Special precautions for use in animals :
None.
Special precautions to be taken by the person administering the veterinary medicinal product to animals:
In case of accidental self-injection, seek medical advice immediately and show the package leaflet or the label to the physician.
This vaccine should not be handled by persons who are immunodeficient or taking immunosuppressive medicinal products. If self-injection occurs, immediate medical advice should be sought and the doctor informed that self-injection with a living chlamydial vaccine has occurred.
Pregnancy and lactation:
Do not use during the whole pregnancy and lactation.
Interaction with other medicinal products and other forms of interaction:
Safety and efficacy data are available which demonstrate that this vaccine can be mixed and administered with Boehringer Ingelheim non-adjuvanted vaccine against feline leukaemia and/or administered the same day but not mixed with Boehringer Ingelheim adjuvanted vaccine against rabies.
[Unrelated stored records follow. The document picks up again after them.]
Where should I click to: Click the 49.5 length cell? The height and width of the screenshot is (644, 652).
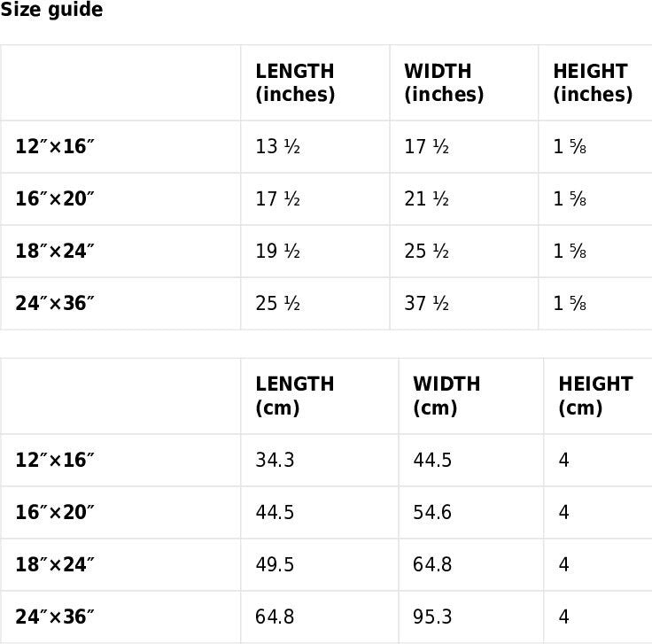275,565
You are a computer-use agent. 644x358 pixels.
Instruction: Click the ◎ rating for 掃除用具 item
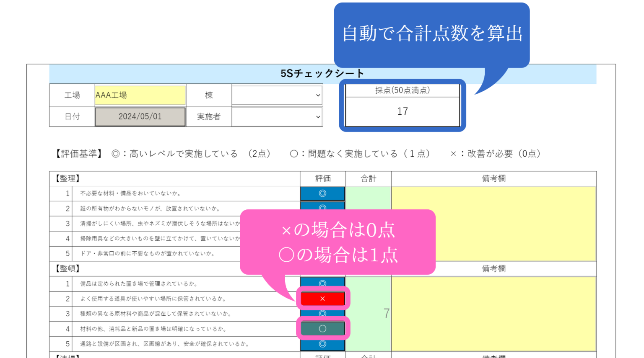(x=323, y=238)
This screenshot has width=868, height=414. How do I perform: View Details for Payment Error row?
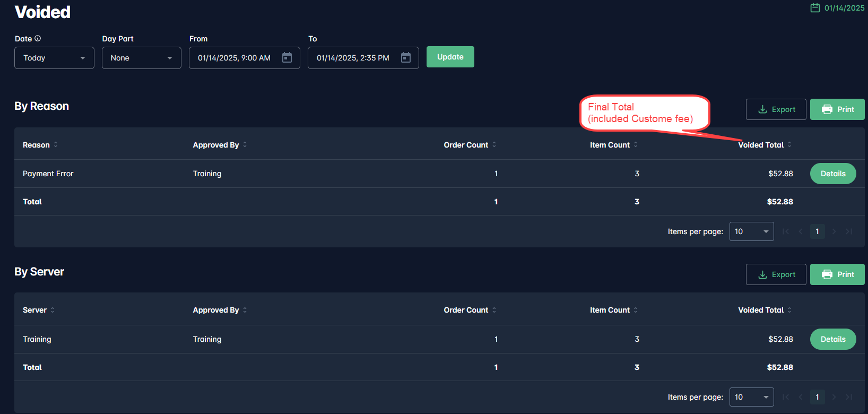point(832,174)
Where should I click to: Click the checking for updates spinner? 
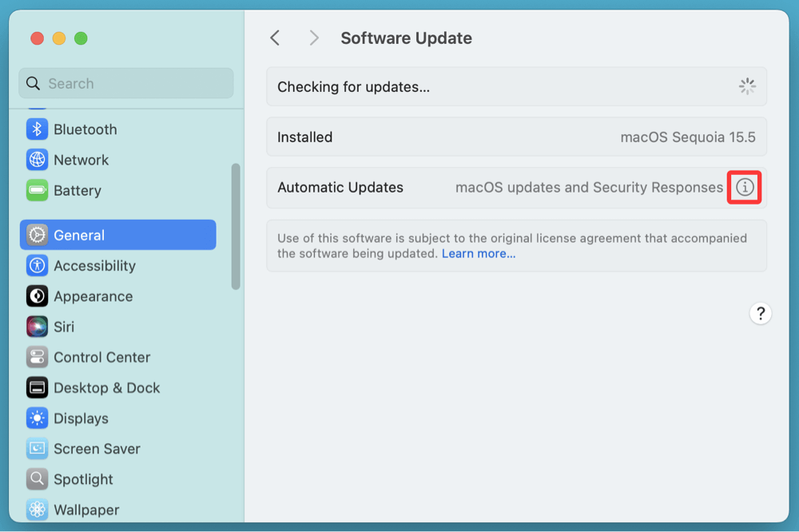747,86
Safety and efficacy data are available which demonstrate that this vaccine can be mixed and administered with Boehringer Ingelheim non-adjuvanted vaccine against rabies.
No information is available on the safety and efficacy of this vaccine when used with any other veterinary medicinal product except the products mentioned above. A decision to use this vaccine before or after any other veterinary medicinal product therefore needs to be made on a case by case basis.
Overdose (symptoms, emergency procedures, antidotes) :
No effect other than those already mentioned in section on “Adverse reactions” have been observed after the administration of several doses, except hyperthermia that may exceptionally last 5 days.
Incompatibilities:
Do not mix with Boehringer Ingelheim adjuvanted vaccine against rabies.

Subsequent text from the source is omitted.